(Stored items)
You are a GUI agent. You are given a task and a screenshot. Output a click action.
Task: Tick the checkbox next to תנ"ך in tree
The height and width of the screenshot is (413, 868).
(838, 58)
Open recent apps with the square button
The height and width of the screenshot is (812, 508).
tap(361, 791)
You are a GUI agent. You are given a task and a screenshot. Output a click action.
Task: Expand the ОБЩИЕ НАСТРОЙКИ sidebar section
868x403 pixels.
==
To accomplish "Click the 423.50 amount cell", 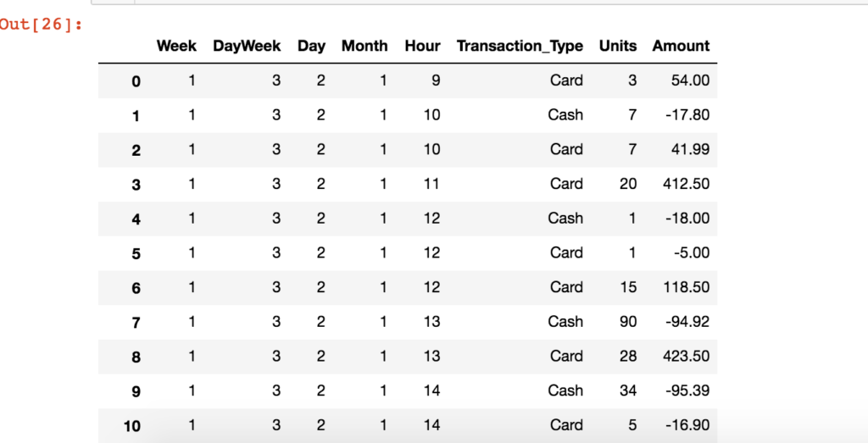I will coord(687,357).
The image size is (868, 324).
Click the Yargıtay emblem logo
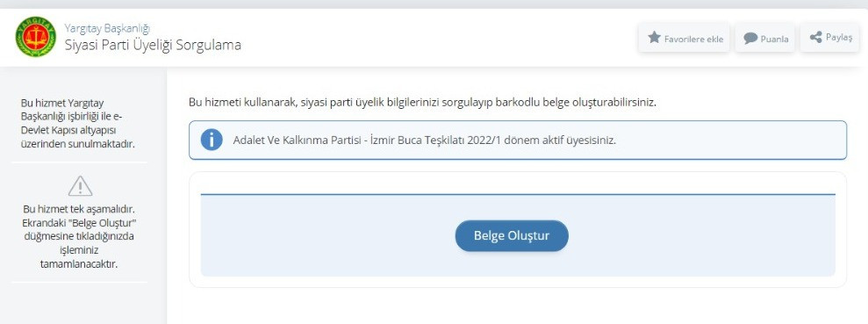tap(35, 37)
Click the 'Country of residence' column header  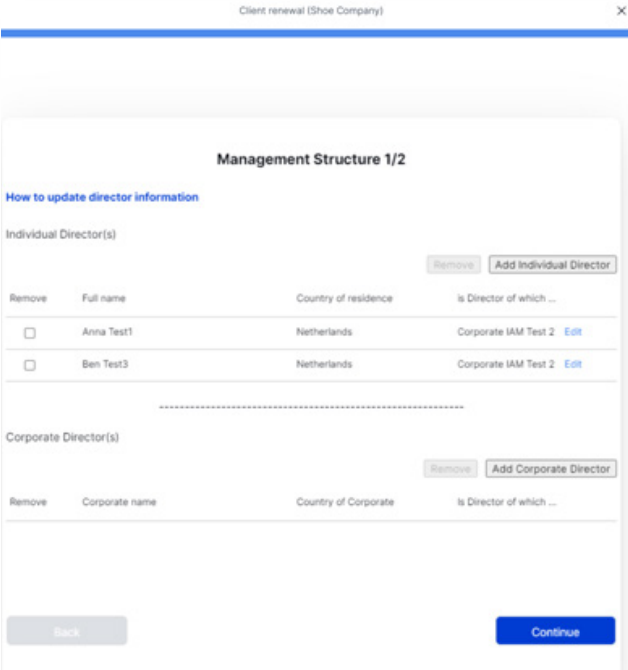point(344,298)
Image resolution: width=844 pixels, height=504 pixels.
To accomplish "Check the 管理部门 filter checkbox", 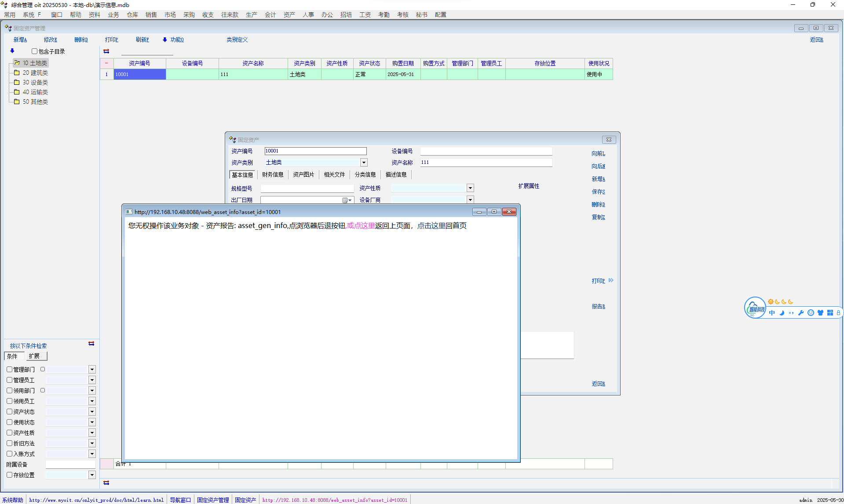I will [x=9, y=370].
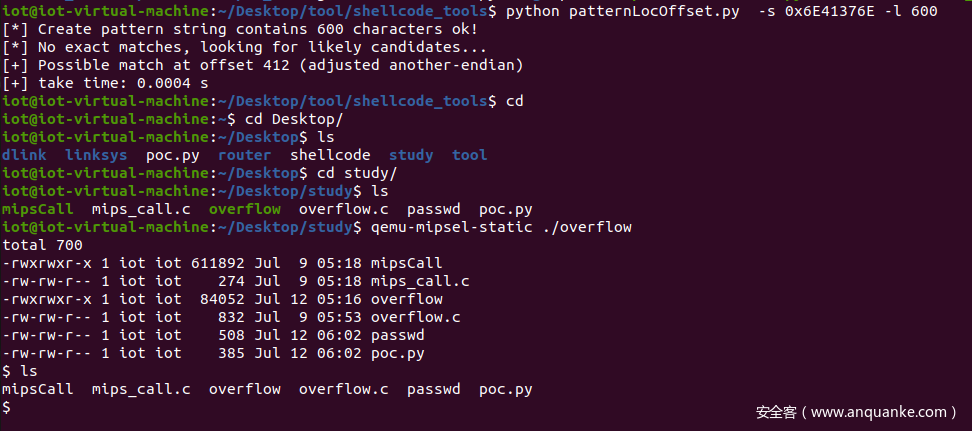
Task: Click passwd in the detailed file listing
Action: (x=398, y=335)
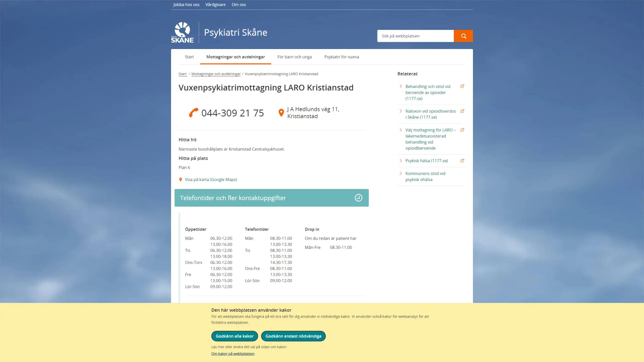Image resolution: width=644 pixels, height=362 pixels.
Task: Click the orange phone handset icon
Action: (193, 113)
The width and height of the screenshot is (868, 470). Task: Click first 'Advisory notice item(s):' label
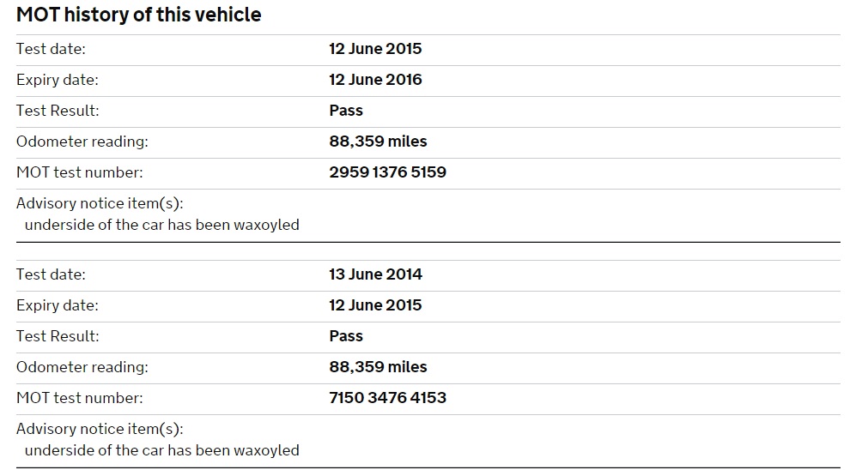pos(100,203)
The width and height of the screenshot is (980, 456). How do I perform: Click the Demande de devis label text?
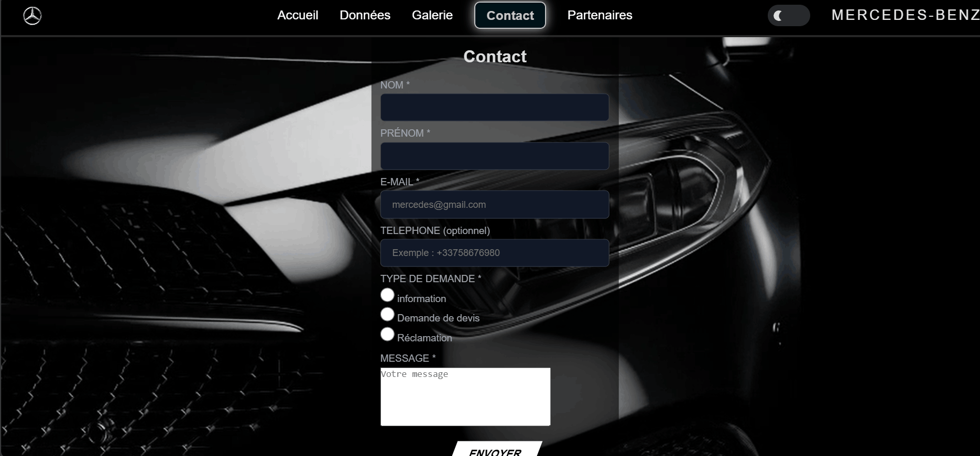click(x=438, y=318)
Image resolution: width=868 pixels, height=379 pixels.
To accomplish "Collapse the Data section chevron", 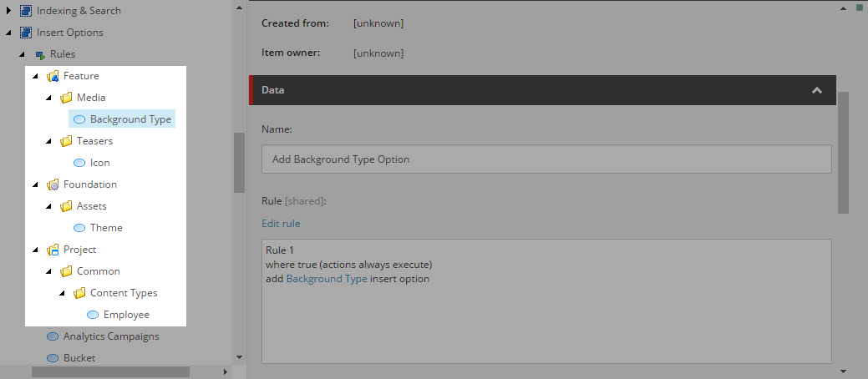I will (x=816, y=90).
---
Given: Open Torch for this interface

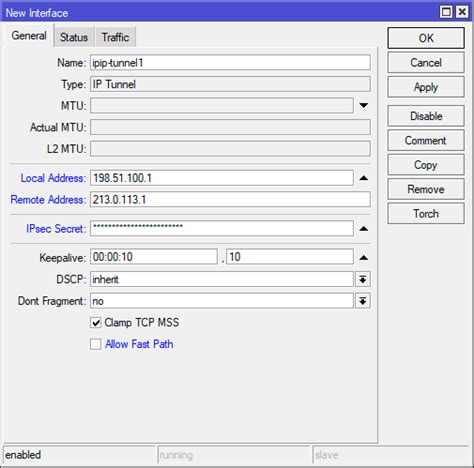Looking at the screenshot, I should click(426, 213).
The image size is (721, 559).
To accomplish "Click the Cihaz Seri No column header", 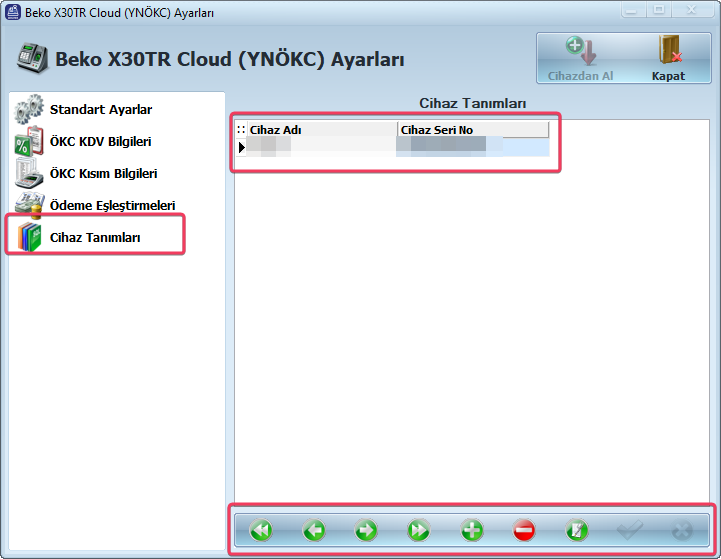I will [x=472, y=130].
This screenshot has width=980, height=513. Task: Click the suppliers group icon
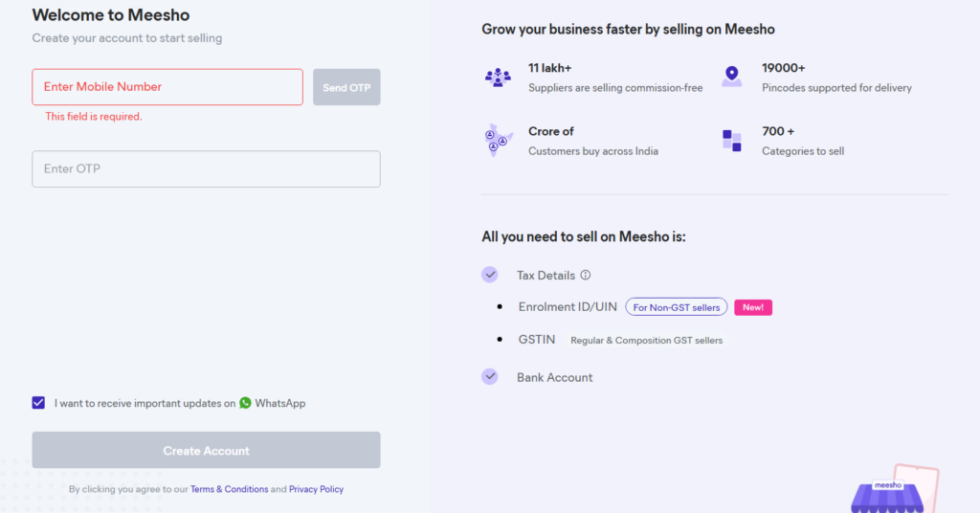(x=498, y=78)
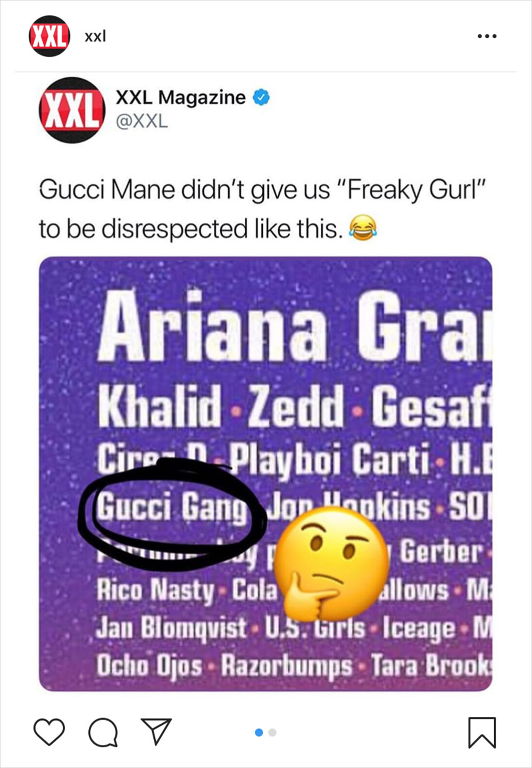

**What you have to do:** From the entries above, print the lines beginning at the one with "The height and width of the screenshot is (413, 868)." and stopping after the one with "868x403 pixels.", exactly as written and with nothing else.

**Answer to this problem:**
The height and width of the screenshot is (413, 868).
(838, 58)
Open recent apps with the square button
The height and width of the screenshot is (812, 508).
tap(361, 791)
You are a GUI agent. You are given a task and a screenshot. Output a click action.
Task: Expand the ОБЩИЕ НАСТРОЙКИ sidebar section
868x403 pixels.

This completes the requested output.